§ **What is required**:
Transcribe the passage of the budget debate article from "Lombardo also pointed" to "tab, Lombardo said.".

§ **Excerpt to read**:

*** Begin section ***

Sunday, July 6, 2014

Scandal charges strike nerve during House budget debate

STATE HOUSE NEWS SERVICE
BOSTON -- Fiasco or scandal?
Which word to affix to recent troubles at state agencies became a surprise point of contention on the House floor Monday, as lawmakers rushed a $36.5 billion budget to Gov. Deval Patrick's desk.
Both branches overwhelmingly signed off on the proposal, but Rep. Marc Lombardo, a Billerica Republican who voted against the budget, used the debate to tick through the list of problems with ties to departments run by the governor, leading to a rebuke from Denise Andrews, an Orange Democrat.
The budget commits $186 million for the embattled Department of Children and Families, and moves the agency, which drew scrutiny after lapses in case management led to the death of a five-year-old, towards a 15-to-1 case to caseworker ratio.
Lawmakers on Monday also approved a House-Senate compromise that regulates compounding pharmacies and strengthens oversight. The legislation was spurred by tainted drugs, compounded by Framingham's New England Compounding Center, leading to the deaths of 64 people and thousands of sickened people in 20 states in 2012.
"Over the past eight years, the scandals in the Patrick administration have arisen from lack of oversight and leadership," said Lombardo, a former selectman. "They have cost the commonwealth millions and millions of dollars, and they have cost dozens and dozens of lives across the country."
Lombardo also pointed to the troubles at the state crime lab, where a former chemist allegedly tampered with drug evidence, leading to questions about convictions that were based on the evidence. Taxpayers were saddled with a $330 million tab, Lombardo said.
"We continue to throw more and more money at these departments, but the lack of reforms and change in leaderships and oversight leaves little confidence that we will not soon again see more scandal and more cost to the taxpayers," Lombardo said.
Lombardo's comments received an admonition from Andrews, who was elected in 2010 and previously worked at Novartis Consumer Health in New Jersey and Procter and Gamble in Ohio.
Andrews said the governor and lawmakers have worked on transparency, performance management and accountability issues, and "understanding where we have cracks and failures, and as soon as those show up, we're addressing them."

*** End section ***

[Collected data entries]
*** Begin section ***

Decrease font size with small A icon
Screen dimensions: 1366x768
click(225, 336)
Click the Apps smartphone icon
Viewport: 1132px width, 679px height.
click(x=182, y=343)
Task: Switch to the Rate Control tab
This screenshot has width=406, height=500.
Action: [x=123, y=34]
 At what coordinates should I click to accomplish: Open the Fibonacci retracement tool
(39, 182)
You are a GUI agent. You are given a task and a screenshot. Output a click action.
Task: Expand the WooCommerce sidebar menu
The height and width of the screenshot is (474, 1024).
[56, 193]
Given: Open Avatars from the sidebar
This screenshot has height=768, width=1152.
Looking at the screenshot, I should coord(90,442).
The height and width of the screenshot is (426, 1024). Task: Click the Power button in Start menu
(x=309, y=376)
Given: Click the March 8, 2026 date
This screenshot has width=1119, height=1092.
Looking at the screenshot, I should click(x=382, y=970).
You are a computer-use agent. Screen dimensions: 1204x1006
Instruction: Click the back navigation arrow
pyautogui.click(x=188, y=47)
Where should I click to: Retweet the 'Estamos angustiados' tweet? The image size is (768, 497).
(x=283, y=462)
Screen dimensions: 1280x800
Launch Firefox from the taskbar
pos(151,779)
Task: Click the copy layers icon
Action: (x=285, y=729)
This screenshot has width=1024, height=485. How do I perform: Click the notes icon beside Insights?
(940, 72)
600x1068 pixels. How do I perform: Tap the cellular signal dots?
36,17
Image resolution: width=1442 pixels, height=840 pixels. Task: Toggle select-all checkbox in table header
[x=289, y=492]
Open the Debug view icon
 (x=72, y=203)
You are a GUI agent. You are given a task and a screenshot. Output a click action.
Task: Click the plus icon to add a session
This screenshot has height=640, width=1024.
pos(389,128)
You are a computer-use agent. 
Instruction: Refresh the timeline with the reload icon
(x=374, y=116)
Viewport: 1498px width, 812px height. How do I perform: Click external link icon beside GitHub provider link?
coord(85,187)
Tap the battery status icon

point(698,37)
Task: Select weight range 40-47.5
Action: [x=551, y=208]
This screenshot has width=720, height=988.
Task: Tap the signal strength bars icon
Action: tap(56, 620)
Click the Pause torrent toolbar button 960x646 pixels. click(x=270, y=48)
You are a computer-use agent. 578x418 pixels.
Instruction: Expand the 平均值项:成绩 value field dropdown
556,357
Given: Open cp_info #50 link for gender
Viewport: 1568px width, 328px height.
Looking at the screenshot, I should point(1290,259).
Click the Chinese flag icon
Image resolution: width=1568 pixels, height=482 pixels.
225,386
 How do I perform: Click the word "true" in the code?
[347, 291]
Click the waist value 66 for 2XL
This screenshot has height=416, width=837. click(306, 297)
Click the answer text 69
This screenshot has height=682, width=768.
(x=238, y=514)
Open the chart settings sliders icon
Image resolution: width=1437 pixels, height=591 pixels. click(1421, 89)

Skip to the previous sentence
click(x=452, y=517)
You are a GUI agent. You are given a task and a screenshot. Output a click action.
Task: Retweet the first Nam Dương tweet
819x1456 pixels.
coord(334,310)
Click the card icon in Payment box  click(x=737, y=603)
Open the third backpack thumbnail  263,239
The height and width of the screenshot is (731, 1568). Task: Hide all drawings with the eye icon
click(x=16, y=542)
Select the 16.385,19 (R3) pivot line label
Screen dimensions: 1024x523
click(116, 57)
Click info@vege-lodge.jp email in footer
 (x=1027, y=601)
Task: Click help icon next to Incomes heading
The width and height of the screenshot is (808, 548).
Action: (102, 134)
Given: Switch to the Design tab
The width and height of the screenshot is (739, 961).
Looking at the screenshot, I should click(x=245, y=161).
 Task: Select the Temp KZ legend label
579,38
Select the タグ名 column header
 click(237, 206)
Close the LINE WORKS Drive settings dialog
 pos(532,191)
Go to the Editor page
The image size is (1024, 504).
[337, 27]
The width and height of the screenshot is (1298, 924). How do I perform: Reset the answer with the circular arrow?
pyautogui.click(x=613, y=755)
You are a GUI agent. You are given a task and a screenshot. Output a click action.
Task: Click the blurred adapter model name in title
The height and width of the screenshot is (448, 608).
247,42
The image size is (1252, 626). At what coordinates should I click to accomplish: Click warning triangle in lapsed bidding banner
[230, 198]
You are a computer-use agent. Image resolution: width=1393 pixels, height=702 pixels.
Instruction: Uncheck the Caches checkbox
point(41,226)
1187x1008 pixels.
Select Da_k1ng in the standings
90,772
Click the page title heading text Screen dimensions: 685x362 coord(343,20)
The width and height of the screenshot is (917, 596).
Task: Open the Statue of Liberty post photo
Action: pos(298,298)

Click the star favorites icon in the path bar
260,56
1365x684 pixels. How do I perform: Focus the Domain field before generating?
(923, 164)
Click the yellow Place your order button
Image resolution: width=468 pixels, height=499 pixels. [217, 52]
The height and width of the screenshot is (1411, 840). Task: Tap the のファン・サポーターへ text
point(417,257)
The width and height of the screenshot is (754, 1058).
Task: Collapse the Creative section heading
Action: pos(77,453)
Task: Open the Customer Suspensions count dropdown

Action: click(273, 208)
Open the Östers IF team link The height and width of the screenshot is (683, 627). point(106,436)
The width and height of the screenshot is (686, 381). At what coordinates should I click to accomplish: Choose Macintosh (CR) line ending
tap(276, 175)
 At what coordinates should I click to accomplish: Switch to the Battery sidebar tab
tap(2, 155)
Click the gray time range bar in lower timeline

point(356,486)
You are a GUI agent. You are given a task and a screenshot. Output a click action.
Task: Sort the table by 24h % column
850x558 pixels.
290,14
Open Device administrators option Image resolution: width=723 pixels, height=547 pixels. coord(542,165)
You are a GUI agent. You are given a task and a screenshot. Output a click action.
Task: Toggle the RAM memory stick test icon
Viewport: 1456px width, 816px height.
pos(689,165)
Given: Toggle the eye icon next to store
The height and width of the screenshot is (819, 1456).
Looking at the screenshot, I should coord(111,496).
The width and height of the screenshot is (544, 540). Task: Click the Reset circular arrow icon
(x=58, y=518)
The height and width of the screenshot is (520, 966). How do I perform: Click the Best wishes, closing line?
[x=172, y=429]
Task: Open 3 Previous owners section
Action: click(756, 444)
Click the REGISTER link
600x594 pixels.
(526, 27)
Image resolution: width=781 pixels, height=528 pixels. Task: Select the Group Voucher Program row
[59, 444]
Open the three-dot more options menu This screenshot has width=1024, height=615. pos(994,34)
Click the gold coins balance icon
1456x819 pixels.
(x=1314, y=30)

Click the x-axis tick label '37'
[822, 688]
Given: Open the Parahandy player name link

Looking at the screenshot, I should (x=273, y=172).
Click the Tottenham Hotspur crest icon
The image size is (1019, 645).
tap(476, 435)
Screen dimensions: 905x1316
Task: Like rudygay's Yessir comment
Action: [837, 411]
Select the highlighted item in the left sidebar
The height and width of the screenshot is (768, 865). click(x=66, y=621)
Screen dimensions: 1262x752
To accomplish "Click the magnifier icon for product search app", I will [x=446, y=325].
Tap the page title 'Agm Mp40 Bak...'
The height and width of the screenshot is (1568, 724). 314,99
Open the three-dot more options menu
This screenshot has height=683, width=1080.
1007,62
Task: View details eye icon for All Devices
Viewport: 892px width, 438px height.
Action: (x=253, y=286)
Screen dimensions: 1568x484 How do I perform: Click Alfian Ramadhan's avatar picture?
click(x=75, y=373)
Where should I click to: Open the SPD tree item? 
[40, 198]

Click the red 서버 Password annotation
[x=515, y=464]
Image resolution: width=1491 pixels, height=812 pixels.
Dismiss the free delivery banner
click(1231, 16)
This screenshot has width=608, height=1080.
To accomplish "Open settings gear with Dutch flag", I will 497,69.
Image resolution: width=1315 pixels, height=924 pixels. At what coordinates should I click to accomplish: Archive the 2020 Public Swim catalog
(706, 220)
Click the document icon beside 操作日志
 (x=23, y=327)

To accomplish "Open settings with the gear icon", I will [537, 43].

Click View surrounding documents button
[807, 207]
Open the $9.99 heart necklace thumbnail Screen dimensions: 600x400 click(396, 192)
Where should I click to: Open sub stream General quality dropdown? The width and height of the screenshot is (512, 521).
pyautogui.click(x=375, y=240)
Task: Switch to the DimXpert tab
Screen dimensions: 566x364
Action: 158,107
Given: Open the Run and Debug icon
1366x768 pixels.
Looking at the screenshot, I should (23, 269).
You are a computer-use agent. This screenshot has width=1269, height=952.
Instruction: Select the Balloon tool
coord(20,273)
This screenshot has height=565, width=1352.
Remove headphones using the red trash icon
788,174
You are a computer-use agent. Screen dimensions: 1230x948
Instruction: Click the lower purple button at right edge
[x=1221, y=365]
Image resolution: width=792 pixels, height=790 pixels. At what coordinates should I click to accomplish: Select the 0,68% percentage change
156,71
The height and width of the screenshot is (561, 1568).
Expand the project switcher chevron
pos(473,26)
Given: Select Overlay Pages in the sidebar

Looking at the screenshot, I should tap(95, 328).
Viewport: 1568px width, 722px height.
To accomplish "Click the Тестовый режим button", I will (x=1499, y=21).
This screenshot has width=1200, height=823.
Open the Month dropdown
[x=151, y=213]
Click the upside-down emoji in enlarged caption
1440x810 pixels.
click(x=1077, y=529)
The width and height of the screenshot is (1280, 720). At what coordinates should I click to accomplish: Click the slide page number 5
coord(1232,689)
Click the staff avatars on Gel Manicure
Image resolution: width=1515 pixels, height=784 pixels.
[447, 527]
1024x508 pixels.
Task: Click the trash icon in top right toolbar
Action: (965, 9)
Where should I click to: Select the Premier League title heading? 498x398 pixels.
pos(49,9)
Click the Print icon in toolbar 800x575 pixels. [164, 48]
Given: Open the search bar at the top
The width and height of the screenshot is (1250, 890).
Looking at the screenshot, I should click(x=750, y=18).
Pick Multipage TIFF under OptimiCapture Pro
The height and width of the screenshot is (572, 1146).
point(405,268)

*** End section ***

§ **Completed task**:
Lombardo also pointed to the troubles at the state crime lab, where a former chemist allegedly tampered with drug evidence, leading to questions about convictions that were based on the evidence. Taxpayers were saddled with a $330 million tab, Lombardo said.